[[ Task material open ]]

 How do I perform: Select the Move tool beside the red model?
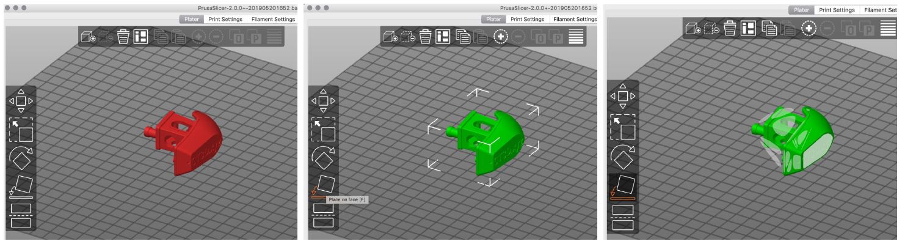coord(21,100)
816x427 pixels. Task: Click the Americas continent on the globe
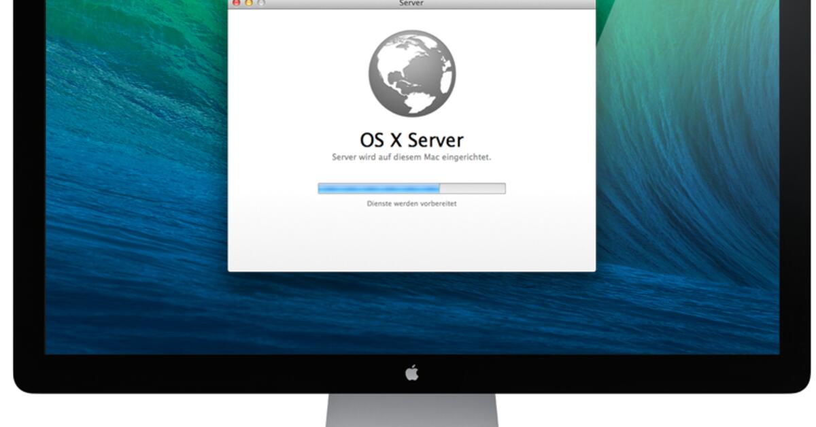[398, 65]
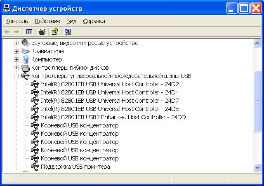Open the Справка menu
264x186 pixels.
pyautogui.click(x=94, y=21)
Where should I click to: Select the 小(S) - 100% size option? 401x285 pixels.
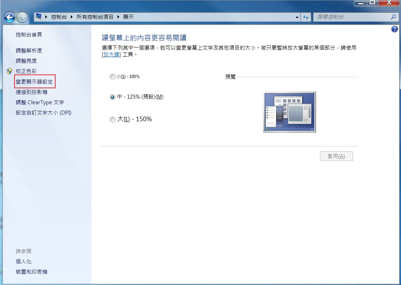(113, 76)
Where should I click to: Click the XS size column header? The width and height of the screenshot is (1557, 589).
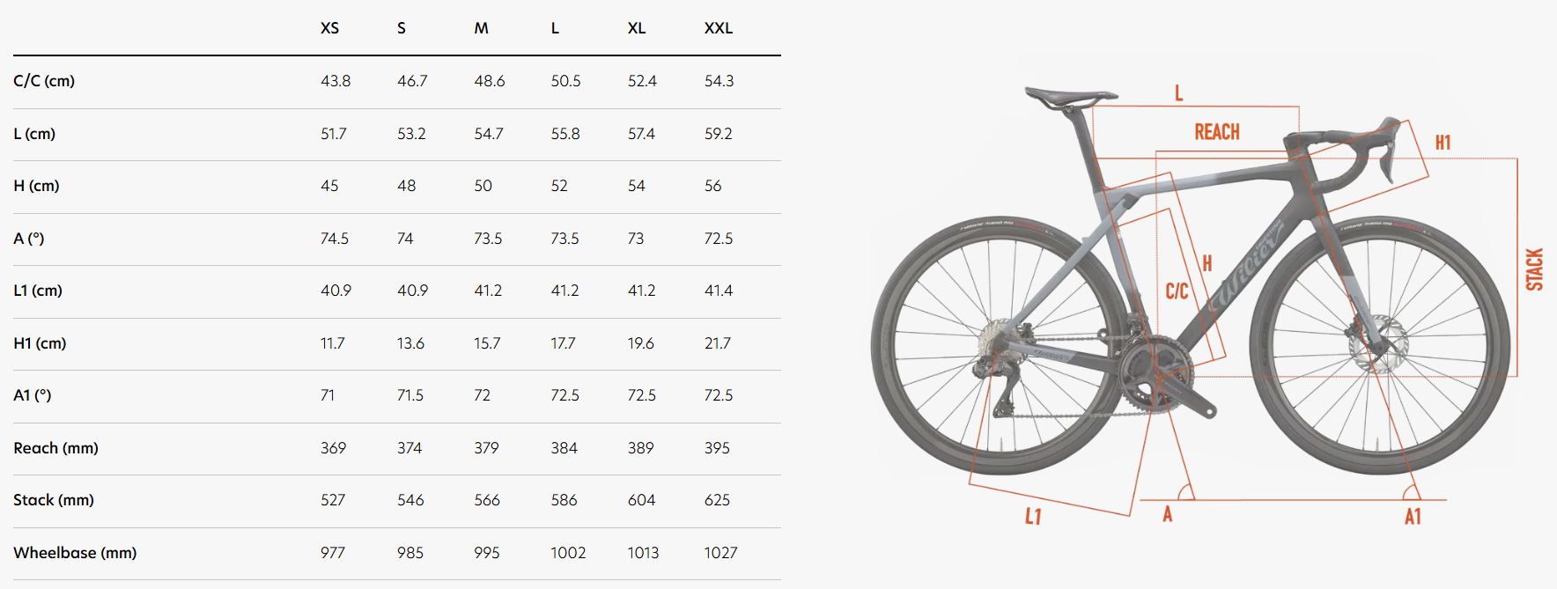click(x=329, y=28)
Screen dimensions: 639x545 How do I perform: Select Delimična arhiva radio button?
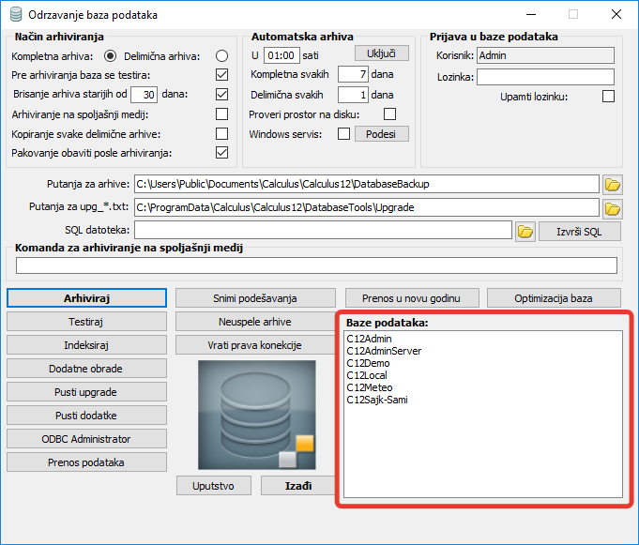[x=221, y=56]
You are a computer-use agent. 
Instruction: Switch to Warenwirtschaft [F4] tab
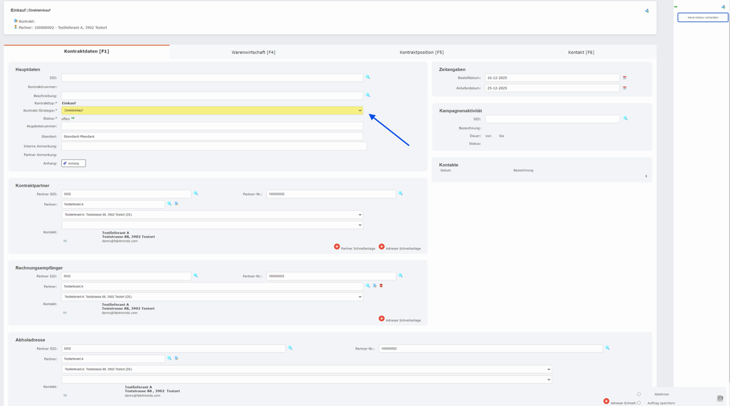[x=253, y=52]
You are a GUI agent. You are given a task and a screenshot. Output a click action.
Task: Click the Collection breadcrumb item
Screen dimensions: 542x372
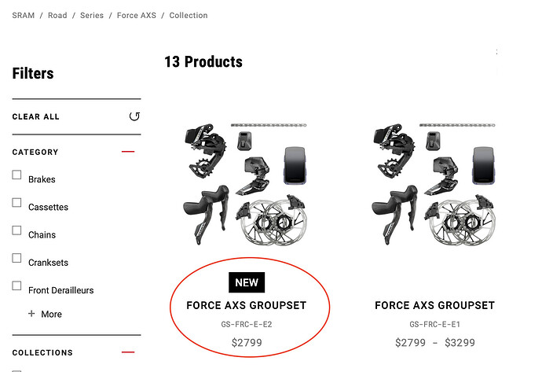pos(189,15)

[[ Task material closed ]]
[[ Task material open ]]

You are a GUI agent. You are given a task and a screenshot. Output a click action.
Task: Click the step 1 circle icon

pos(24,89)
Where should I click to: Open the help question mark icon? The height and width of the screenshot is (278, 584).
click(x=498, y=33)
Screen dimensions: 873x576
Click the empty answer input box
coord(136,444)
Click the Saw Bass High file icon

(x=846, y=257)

[[ Task material closed ]]
[[ Task material open ]]

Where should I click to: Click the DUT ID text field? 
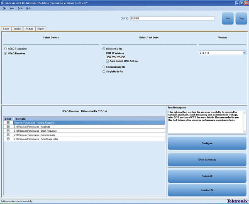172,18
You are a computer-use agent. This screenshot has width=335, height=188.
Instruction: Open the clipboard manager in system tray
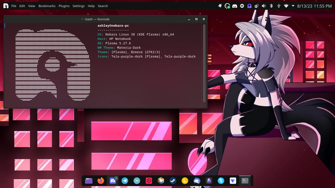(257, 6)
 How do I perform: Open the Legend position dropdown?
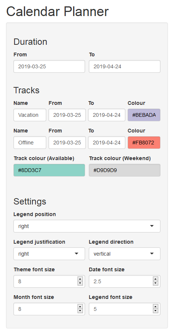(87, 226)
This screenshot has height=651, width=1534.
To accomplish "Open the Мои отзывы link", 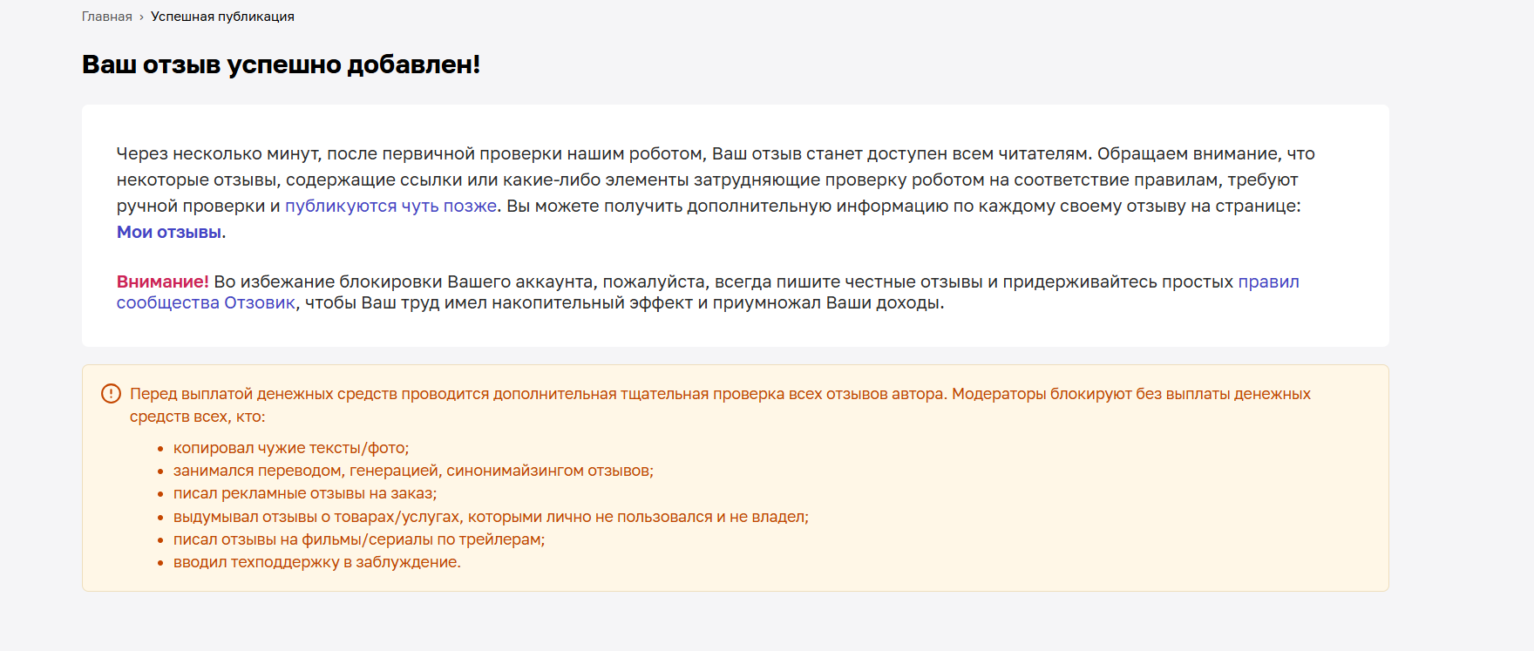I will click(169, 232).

[[ Task material closed ]]

*Try it*
In the listing above, find the line containing "You are a computer-use agent. This" and the line containing "This screenshot has height=651, width=1534.", then return both of them and every line between, exactly, without pictures.

*Exercise solution*
You are a computer-use agent. This screenshot has width=335, height=188.
Instruction: Open the clipboard manager in system tray
(257, 6)
 How do I perform: Open the Legend position dropdown?
(87, 226)
This screenshot has height=651, width=1534.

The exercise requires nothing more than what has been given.